The over-reliance on AI systems, especially by non-experts, is a general problem for all systems based on machine learning, Berryville Institute of Machine Learning founder and CEO Gary McGraw told README. When this problem affects software development, then vulnerabilities will go unchecked.

“Any naive application of machine learning is going to help attackers, because people are going to naively assume that their stuff doesn’t carry risk,” he says. “It is the exact same thing as people using software without thinking about the security of that software.”

Not a replacement for secure design

AI-assisted developers who pay attention to security as well can benefit from the increase in productivity without suffering from more bugs, the research team from New York University stated in a paper, which found that AI-assisted developers produced critical security bugs — the highest severity — only slightly more often than those without AI assistance.

“This suggests that security concerns with LLM assistants might not be as severe as initially suggested, although studies with larger sample sizes and diverse user groups are warranted,” the team stated.

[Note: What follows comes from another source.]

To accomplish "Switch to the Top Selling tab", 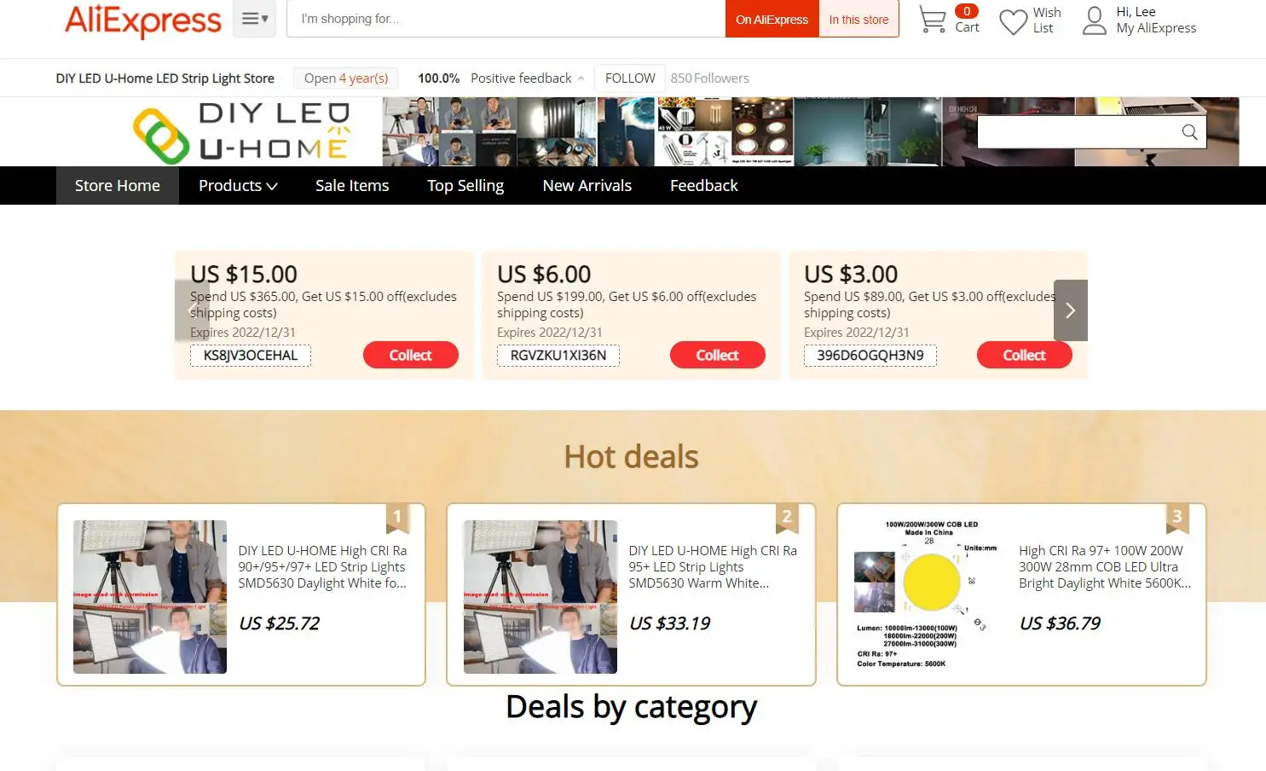I will point(465,186).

Moreover, these problems will likely submit to further research effort and time, as the level of investment and innovation continues to grow. Google, for example, has improved its generalized coding engine, AlphaCode, to construct computer programs to solve problems expressed in native languages. AlphaCode currently performs about as well as the average programmer — as part of a coding competition, it ranked in the top 54% of participants. While that might not sound impressive, Go-playing computers required significant handicaps to beat teenage players in 2000, and 17 years later, Google’s AlphaGo went on to beat the top professional players.

GitHub’s Salva argues that it will only take time to further improve code-generating AI to get to the point where assisted developers will produce much more secure code much faster than non-assisted developers.

“AI assistants like GitHub Copilot will, in a few short years, produce code that is more secure, performant, [and] accessible,” he says. “In fact, we’re already running experiments in production where we apply security analysis on code to discourage developers from implementing common vulnerabilities.”

To get there, however, will require not just advances in the design of the machine-learning models that power AI systems, but also better efforts to exclude insecure coding examples from the data sets used to train AI coding assistants. Finally, low-probability edge cases continue to cause problems, especially if examples of those situations never make it into the training data, says BIML’s McGraw.

He points to self-driving cars as an example: The AI may not know that a ball bouncing out into the street is often followed by a child chasing the ball and so will not slow down the vehicle. Similarly, attackers can find edge cases in software — such as an input that an application designer never expected — and exploit them. Because AI assistants have evolved to the point where some people treat them as human, those developers may expect them to react in human ways — a tendency to anthropomorphize machines known as the Eliza effect.

“It is those sorts of things where the Eliza effect of — it mostly seems to work, and wow it’s so cool, and so it must be doing it the way we are doing it — is absolutely misleading,” he says. “Many of the things that we talk about as risks — and even as attacks — are pretty rare, but that doesn’t mean that they are not going to happen.”